Seafarers' Identity Documents Convention (Revised), 2003
- Date of adoption: June 19, 2003
- Date in force: February 9, 2005
- Classification: Seafarers
- Subject: Seafarers
- Previous: Safety and Health in Agriculture Convention, 2001
- Next: Maritime Labour Convention, 2006

= Seafarers' Identity Documents Convention (Revised), 2003 =

International Labour Organization Convention

Seafarers' Identity Documents Convention (Revised), 2003 (C185) is an International Labour Organization Convention.

It was established in 1958, with the preamble stating:
Having been convened at Geneva by the Governing Body of the International Labour Office, and having met in its Ninety-first Session on 3 June 2003, and Mindful of the continuing threat to the security of passengers and crews and the safety of ships, to the national interest of States and to individuals, and

Mindful also of the core mandate of the Organization, which is to promote decent conditions of work, and

Considering that, given the global nature of the shipping industry, seafarers need special protection, and

Recognizing the principles embodied in the Seafarers' Identity Documents Convention, 1958, concerning the facilitation of entry by seafarers into the territory of Members, for the purposes of shore leave, transit, transfer or repatriation, and..

== Modifications ==

This Convention revised Convention C108 Seafarers' Identity Documents Convention, 1958.

== Ratifications==
As of February 2023, the convention has been ratified by 38 states.
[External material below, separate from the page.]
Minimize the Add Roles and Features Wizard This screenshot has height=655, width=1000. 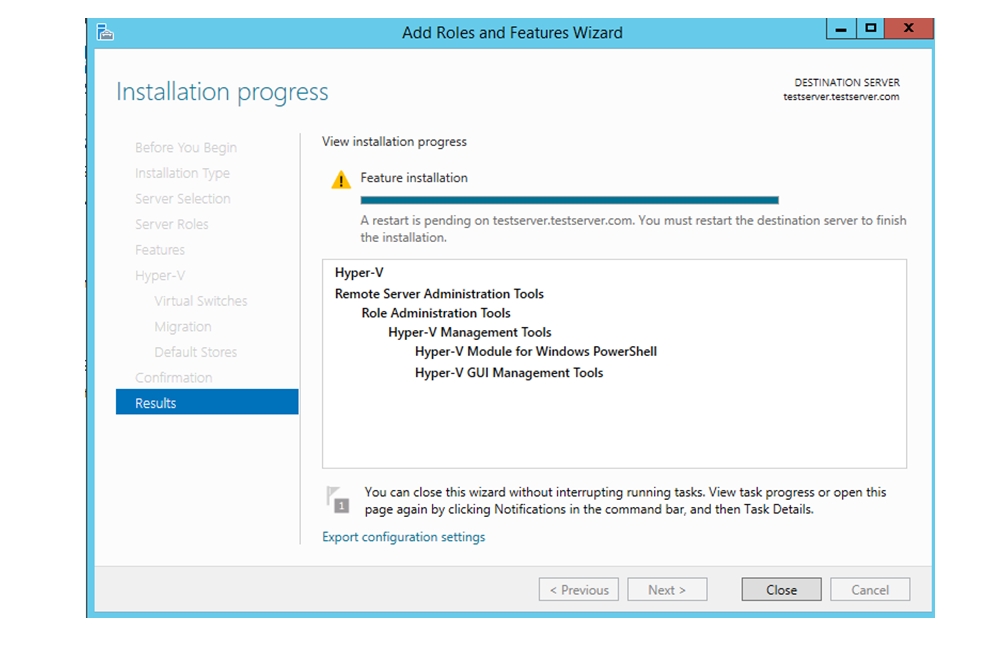point(841,29)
| Country | Date | Status |
|---|---|---|
| Albania | 11 Oct 2007 | In Force |
| Antigua and Barbuda | 28 Jul 2021 | In Force |
| Azerbaijan | 17 Jul 2006 | In Force |
| Bahamas | 14 Dec 2006 | In Force |
| Bangladesh | 28 Apr 2014 | In Force |
| Bosnia and Herzegovina | 18 Jan 2010 | In Force |
| Brazil | 21 Jan 2010 | In Force |
| Congo | 14 May 2014 | In Force |
| Croatia | 06 Sep 2011 | In Force |
| France | 27 Apr 2004 | In Force |
| Georgia | 03 Feb 2015 | In Force |
| Hungary | 30 Mar 2005 | In Force |
| India | 09 Oct 2015 | In Force |
| Indonesia | 16 Jul 2008 | In Force |
| Iraq | 21 May 2021 | In Force |
| Jordan | 09 Aug 2004 | In Force |
| Kazakhstan | 17 May 2010 | In Force |
| Kenya | 04 Feb 2022 | In Force |
| Kiribati | 06 Jun 2014 | In Force |
| Lithuania | 14 Aug 2006 | Not in force |
| Luxembourg | 20 Sep 2011 | In Force |
| Madagascar | 06 Jun 2007 | In Force |
| Maldives | 05 Jan 2015 | In Force |
| Marshall Islands | 24 Aug 2011 | In Force |
| Montenegro | 27 Apr 2017 | In Force |
| Myanmar | 16 Jan 2018 | In Force |
| Nigeria | 19 Aug 2004 | In Force |
| Pakistan | 21 Dec 2006 | In Force |
| Philippines | 19 Jan 2012 | In Force |
| Republic of Korea | 04 Apr 2007 | In Force |
| Republic of Moldova | 28 Aug 2006 | In Force |
| Russian Federation | 26 Feb 2010 | In Force |
| Spain | 26 May 2011 | In Force |
| Sri Lanka | 02 Dec 2016 | In Force |
| Tanzania | 11 Oct 2017 | In Force |
| Tunisia | 19 May 2016 | In Force |
| Turkmenistan | 12 Feb 2014 | In Force |
| Vanuatu | 28 Jul 2006 | In Force |
| Yemen | 06 Oct 2008 | In Force |

== Differences between the C185 and C108 Seafarers' Identity Document Conventions ==
The main difference between C185 and C108 is the use of biometric data as a reliable means of identification.
The successful application of the C185 required two main requirements:

1. the application of the necessary biometric technology;

2. the establishment of an appropriate infrastructure to control, manufacture and secure the production process of identifiers.

The requirements set out in the Convention have proved to be feasible.

E-passports and e-official travel documents have been used internationally since their introduction in 2006.
By 2018, more than 100 countries have already issued e-documents, which predicts the likelihood that these countries will ratify C185.